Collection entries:
##############################
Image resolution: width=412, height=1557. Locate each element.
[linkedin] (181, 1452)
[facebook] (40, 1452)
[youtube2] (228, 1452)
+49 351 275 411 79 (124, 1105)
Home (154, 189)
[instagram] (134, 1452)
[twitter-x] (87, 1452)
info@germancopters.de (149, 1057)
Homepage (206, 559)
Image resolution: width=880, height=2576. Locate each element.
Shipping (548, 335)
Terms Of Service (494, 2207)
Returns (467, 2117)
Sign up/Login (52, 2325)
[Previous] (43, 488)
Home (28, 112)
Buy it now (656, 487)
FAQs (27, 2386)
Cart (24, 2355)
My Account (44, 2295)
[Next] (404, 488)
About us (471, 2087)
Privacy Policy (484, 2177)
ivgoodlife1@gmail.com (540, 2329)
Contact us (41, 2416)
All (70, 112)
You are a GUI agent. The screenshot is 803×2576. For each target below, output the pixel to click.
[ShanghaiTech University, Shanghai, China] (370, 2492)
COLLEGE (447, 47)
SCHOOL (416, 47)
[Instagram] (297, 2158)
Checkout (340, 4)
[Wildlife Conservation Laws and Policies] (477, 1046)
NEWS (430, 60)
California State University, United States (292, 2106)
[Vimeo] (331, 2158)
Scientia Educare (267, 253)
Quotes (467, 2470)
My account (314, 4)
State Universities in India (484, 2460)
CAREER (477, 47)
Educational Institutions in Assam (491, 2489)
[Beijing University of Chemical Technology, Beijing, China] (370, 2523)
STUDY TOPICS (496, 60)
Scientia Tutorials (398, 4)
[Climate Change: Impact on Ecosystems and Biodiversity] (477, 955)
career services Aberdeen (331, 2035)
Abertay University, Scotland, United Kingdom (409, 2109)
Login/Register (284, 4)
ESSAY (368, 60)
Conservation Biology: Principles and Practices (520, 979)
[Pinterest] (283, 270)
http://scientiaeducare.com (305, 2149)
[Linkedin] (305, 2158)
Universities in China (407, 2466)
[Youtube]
##############################
**Work to complete**
Begin at the line above that has "Checkout (340, 4)" and stop after the line that has "Scientia Tutorials (398, 4)", copying each line exactly and adding nothing else.

**Problem solution**
Checkout (340, 4)
[Wildlife Conservation Laws and Policies] (477, 1046)
NEWS (430, 60)
California State University, United States (292, 2106)
[Vimeo] (331, 2158)
Scientia Educare (267, 253)
Quotes (467, 2470)
My account (314, 4)
State Universities in India (484, 2460)
CAREER (477, 47)
Educational Institutions in Assam (491, 2489)
[Beijing University of Chemical Technology, Beijing, China] (370, 2523)
STUDY TOPICS (496, 60)
Scientia Tutorials (398, 4)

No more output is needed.